INSTRUCTION:
Please arrange the rows as a JSON list of strings, one string per line with blank lines left out, starting with the line that contains "Click the Jam House logo on cover bottom" and going on through the end of the rows. Leave the pictures out of the answer.

ENTRIES SUPPLIED:

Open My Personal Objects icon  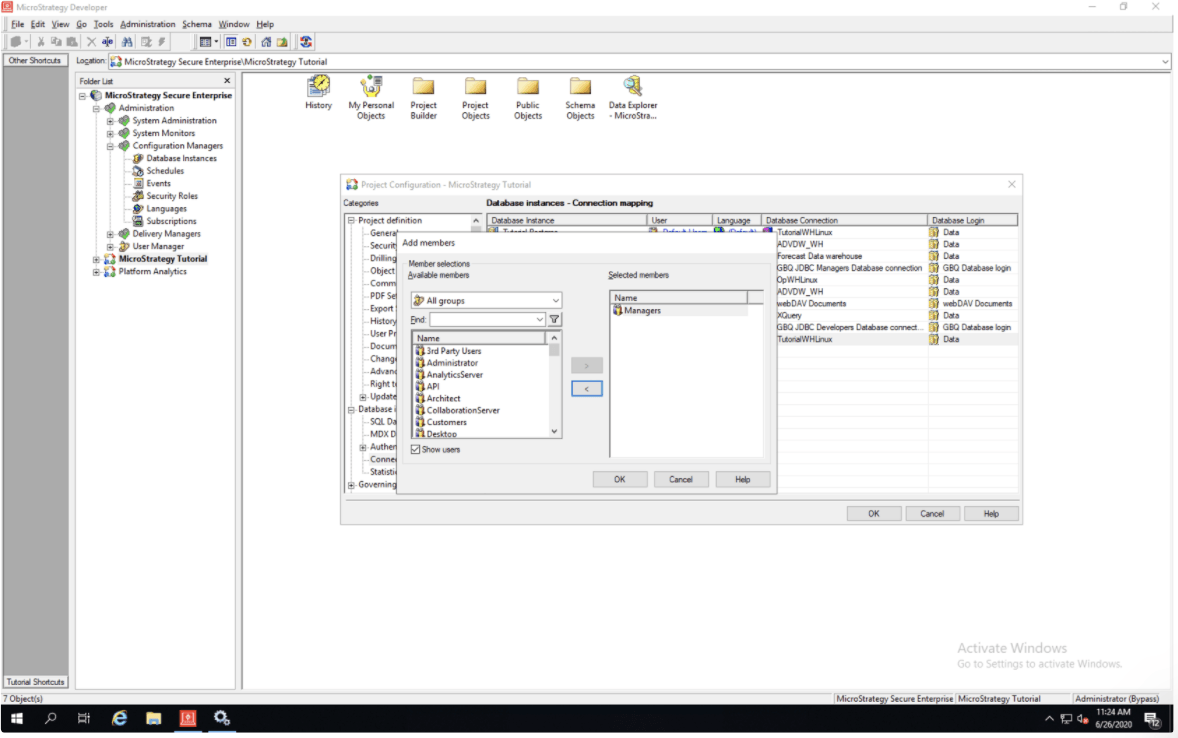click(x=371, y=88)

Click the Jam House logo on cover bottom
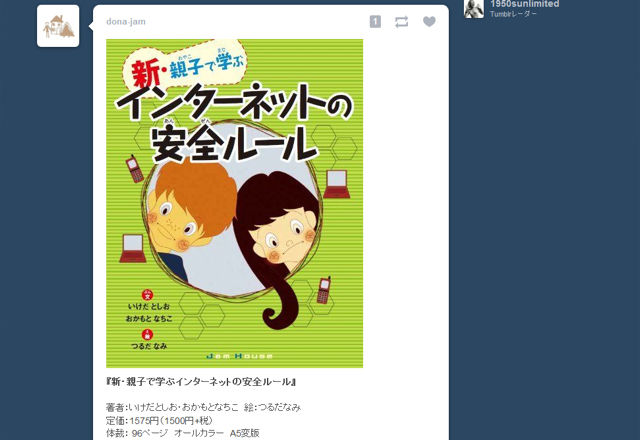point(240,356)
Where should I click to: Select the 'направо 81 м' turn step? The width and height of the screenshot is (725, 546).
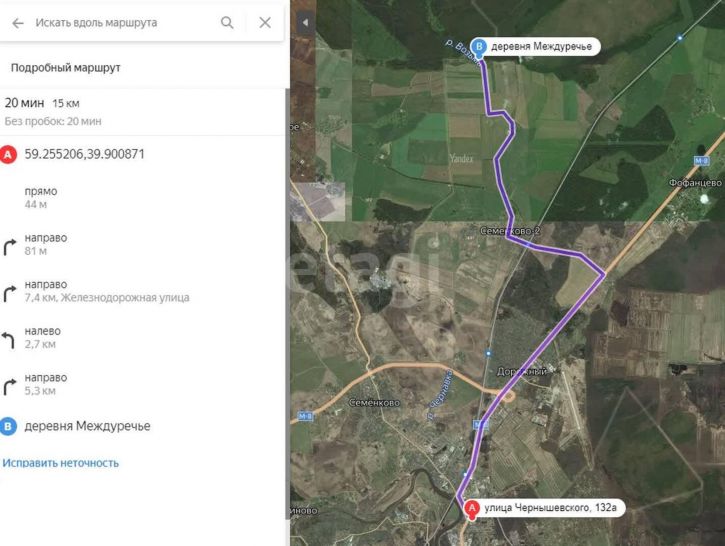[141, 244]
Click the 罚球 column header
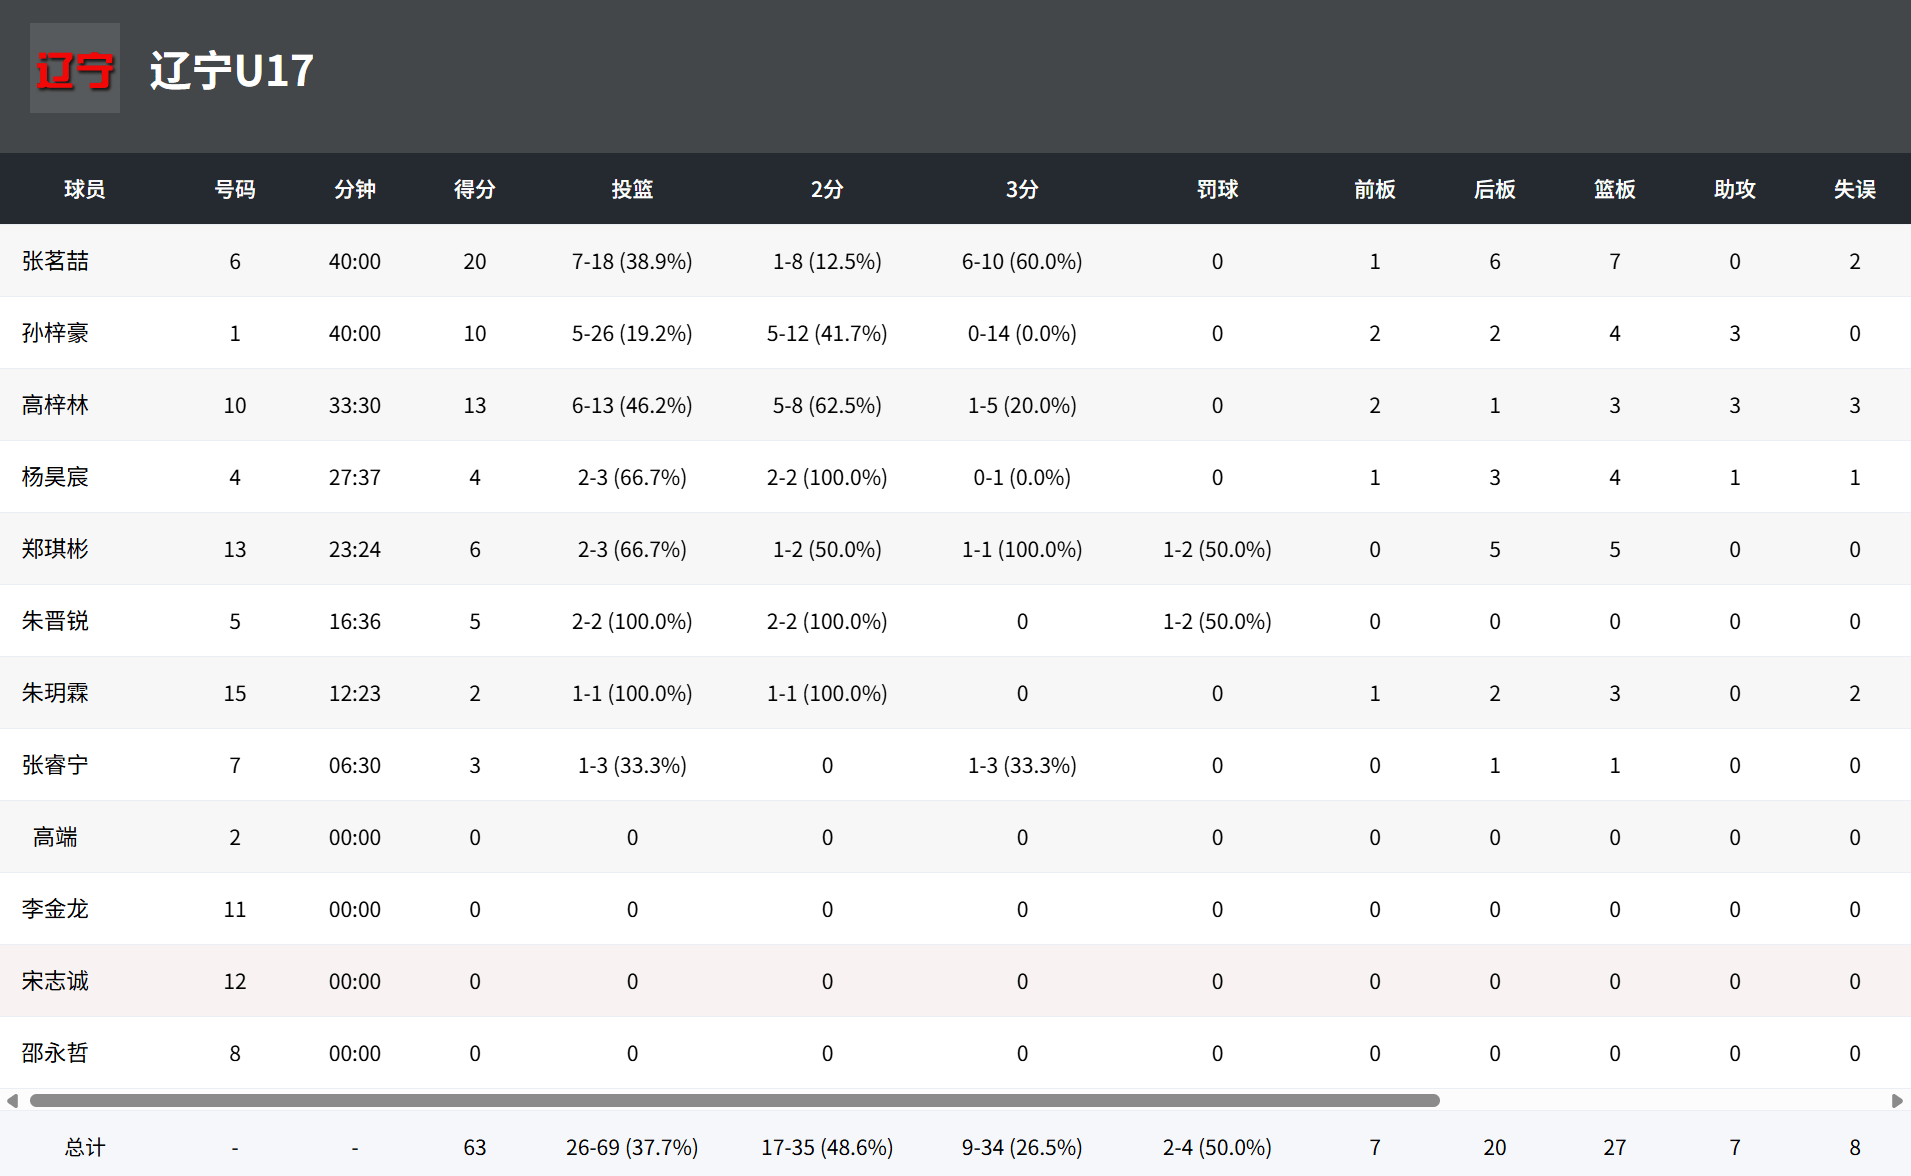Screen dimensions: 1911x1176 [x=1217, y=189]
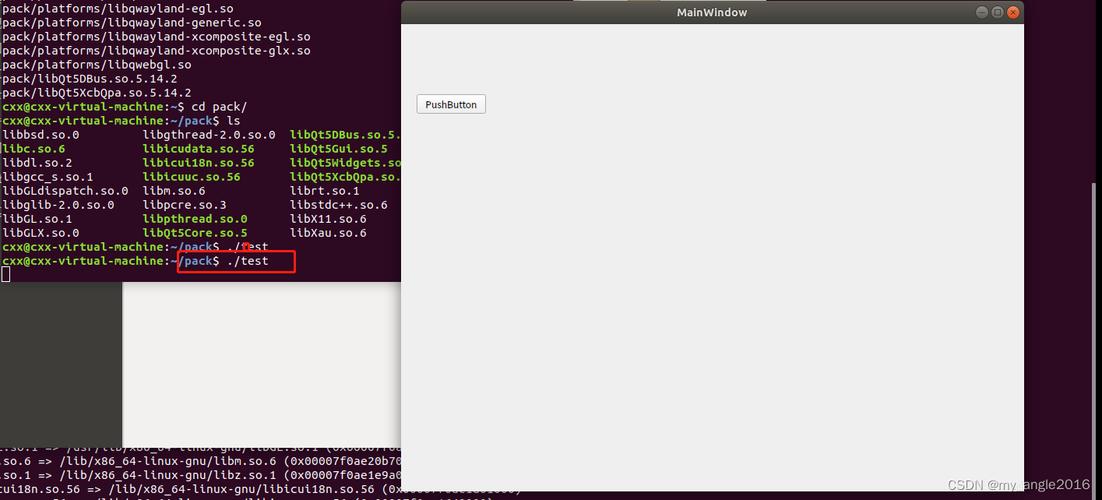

RESULT OF THE TASK:
[
  "Click the Jam House logo on cover bottom",
  "point(240,356)",
  "Where should I click to: Select the 'направо 81 м' turn step? The width and height of the screenshot is (725, 546).",
  "[141, 244]",
  "Click the 罚球 column header",
  "Screen dimensions: 1911x1176 [x=1217, y=189]"
]